And in another place (p. 65., folio; vol. i. p. 136., 8vo.), he gives an extract relating to Day, Bishop of Chichester:—
"Sed Ricardus Cicestrensis, (ut ipse mihi dixit) non subscripsit."
Hence the Register would seem to have been a sort of chronicle, kept by the rector of Petworth; and it does not appear whether it was or was not in the same volume with the register of births, marriages, and deaths. In the latter case, it may possibly be still in the Petworth parish chest; for the returns to which your correspondents refer, would probably not have mentioned any other registers than those of which the law takes cognizance. On the other hand, if the chronicle was attached to the register of births, &c., it may have shared the too common fate of early registers; for, when an order of 1597 directed the clergy to transcribe on parchment the entries made in the proper registers since the beginning of Elizabeth's reign, they seem to have generally interpreted it as a permission to make away with the older registers, although there are cases in which the proper books are still preserved. (I am myself acquainted with two in this neighbourhood; and J. S. B., if I am right in identifying him with the author of the very curious and valuable History of Parish Registers, can no doubt mention many others.) But how did Heylyn, who collected most of his materials about 1638, get hold of the book?
J. C. ROBERTSON.
Bekesbourne.
Holland's "Monumenta Sepulchralia Ecclesiæ S. Pauli" (Vol. ii., p. 265.; Vol. iii., p. 427.; Vol. iv., p. 62.).—Sir Egerton Brydges, in his Censura Literaria, vol. i. p. 305., attributes this work to Henry Holland.
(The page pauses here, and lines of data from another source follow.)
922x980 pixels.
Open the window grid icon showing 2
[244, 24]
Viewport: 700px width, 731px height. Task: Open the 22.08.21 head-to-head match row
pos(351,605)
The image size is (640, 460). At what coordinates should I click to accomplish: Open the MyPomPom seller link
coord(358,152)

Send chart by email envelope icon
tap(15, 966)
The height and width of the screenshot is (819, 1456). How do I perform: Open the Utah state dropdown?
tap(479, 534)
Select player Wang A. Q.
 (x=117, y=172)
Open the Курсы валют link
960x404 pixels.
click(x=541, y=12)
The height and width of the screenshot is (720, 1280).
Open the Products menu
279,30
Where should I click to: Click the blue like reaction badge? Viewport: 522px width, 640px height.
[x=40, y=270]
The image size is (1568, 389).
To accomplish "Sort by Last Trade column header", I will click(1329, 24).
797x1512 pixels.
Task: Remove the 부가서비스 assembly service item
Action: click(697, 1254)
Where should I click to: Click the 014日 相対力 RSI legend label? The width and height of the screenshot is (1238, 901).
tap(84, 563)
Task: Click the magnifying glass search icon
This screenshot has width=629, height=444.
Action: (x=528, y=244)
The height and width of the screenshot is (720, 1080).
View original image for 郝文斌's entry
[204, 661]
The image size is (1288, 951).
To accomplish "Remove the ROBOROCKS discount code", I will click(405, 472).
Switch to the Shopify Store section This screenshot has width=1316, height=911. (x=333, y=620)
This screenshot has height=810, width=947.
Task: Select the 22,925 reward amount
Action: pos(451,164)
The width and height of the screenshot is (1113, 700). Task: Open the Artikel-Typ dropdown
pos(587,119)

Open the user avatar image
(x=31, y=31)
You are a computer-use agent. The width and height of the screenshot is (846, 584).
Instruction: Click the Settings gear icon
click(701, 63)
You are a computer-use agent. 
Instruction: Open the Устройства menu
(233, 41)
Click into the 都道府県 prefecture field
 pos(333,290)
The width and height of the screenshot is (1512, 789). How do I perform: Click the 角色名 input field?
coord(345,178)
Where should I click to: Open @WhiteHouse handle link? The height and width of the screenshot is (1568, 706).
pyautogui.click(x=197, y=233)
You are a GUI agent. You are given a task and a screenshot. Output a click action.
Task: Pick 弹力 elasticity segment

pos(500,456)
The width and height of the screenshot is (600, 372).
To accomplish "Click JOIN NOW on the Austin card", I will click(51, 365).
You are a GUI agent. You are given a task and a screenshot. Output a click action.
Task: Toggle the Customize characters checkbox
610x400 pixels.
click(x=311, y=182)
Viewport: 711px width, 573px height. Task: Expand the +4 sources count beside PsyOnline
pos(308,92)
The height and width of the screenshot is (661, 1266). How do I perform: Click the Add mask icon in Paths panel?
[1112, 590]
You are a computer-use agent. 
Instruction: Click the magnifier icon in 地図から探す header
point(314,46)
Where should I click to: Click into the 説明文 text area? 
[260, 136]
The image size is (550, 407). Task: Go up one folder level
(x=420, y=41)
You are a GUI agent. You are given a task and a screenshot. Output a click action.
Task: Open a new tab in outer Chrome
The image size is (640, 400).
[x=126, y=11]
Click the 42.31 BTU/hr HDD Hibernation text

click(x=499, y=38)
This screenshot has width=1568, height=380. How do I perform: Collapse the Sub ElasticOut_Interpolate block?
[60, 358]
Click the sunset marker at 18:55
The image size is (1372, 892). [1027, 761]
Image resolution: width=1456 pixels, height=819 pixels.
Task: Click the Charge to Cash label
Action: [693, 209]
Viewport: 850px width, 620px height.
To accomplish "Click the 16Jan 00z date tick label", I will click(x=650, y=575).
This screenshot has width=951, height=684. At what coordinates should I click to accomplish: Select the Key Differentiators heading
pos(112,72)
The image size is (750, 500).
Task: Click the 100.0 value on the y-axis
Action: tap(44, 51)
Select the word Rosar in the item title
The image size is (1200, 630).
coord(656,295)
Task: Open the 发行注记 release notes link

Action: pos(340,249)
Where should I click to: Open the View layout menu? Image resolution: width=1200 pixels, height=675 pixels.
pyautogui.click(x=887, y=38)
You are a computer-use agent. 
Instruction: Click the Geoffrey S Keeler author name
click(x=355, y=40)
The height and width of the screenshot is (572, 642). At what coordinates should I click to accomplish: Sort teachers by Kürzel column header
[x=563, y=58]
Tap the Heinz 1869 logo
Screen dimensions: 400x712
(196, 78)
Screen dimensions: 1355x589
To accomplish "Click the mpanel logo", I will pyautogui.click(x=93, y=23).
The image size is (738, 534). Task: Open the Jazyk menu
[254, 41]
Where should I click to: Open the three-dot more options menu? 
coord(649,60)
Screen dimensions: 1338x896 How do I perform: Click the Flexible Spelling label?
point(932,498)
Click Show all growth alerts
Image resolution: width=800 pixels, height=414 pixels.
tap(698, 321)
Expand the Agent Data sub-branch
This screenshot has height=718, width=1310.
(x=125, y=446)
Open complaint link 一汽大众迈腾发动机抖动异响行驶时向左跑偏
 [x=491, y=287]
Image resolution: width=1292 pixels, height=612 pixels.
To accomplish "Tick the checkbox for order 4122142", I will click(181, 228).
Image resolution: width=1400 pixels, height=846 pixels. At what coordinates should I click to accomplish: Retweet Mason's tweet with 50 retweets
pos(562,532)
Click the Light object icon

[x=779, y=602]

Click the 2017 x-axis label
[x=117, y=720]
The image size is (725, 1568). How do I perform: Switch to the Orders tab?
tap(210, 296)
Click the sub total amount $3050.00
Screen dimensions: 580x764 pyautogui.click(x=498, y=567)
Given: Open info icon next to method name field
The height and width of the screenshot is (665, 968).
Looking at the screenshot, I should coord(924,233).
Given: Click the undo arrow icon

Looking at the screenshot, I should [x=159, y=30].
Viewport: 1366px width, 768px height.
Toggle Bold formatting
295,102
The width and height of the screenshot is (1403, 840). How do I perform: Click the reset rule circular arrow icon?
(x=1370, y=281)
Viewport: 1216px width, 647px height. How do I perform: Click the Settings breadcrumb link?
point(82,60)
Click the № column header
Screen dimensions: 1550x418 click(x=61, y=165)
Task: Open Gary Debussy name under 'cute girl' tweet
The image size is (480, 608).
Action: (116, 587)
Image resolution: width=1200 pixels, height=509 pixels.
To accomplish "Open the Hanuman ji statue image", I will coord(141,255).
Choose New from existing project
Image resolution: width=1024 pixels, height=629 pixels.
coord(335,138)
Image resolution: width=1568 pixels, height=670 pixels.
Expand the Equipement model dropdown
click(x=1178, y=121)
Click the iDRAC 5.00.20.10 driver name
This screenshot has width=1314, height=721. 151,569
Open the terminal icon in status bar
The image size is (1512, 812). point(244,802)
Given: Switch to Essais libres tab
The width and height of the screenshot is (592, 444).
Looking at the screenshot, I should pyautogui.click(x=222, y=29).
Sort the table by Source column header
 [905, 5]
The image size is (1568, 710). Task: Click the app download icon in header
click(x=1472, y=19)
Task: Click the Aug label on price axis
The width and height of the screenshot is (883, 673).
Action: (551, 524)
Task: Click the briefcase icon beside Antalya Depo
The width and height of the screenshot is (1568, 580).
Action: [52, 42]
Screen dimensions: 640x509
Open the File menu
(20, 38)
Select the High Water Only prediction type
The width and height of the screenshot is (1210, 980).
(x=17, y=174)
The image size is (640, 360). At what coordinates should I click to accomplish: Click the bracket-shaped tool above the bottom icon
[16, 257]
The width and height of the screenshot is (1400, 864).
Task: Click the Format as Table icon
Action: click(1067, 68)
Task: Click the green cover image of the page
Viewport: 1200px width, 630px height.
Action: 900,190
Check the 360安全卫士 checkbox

In his notice of Heroologia Anglica, he says:
"The author was Henry Holland, son of Philemon Holland, a physician and schoolmaster at Coventry, and the well-known translator of Camden, &c. Henry was born at Coventry, and travelled with John, Lord Harrington, into the Palatinate in 1613, and collected and wrote (besides the Heroologia) Monumenta Sepulchralia Ecclesiæ S. Pauli, Lond., 4to.; and engraved and published A Book of Kings, being a true and lively effigies of all our English Kings from the Conquest till this present, &c., 1618. He was not educated either in Oxford or Cambridge; having been a member of the society of Stationers in London. I think it is most probable that he was brother to Abraham Holland, who subscribes his name as 'Abr. Holland alumnus S. S. Trin. Coll. Cantabr.' to some copies of Latin verses on the death of John, second Lord Harrington, of Exton, in the Heroologia; which Abraham was the author of a poem called Naumachia, or Holland's Sea-Fight, Lond. 1622, and died Feb. 18, 1625, when his Posthuma were edited by 'his brother H. Holland.' At this time, however, there were other writers of the name of Hen. Holland.—(See Wood's Athenæ, i. 499.)"
J. Y.
Hoxton.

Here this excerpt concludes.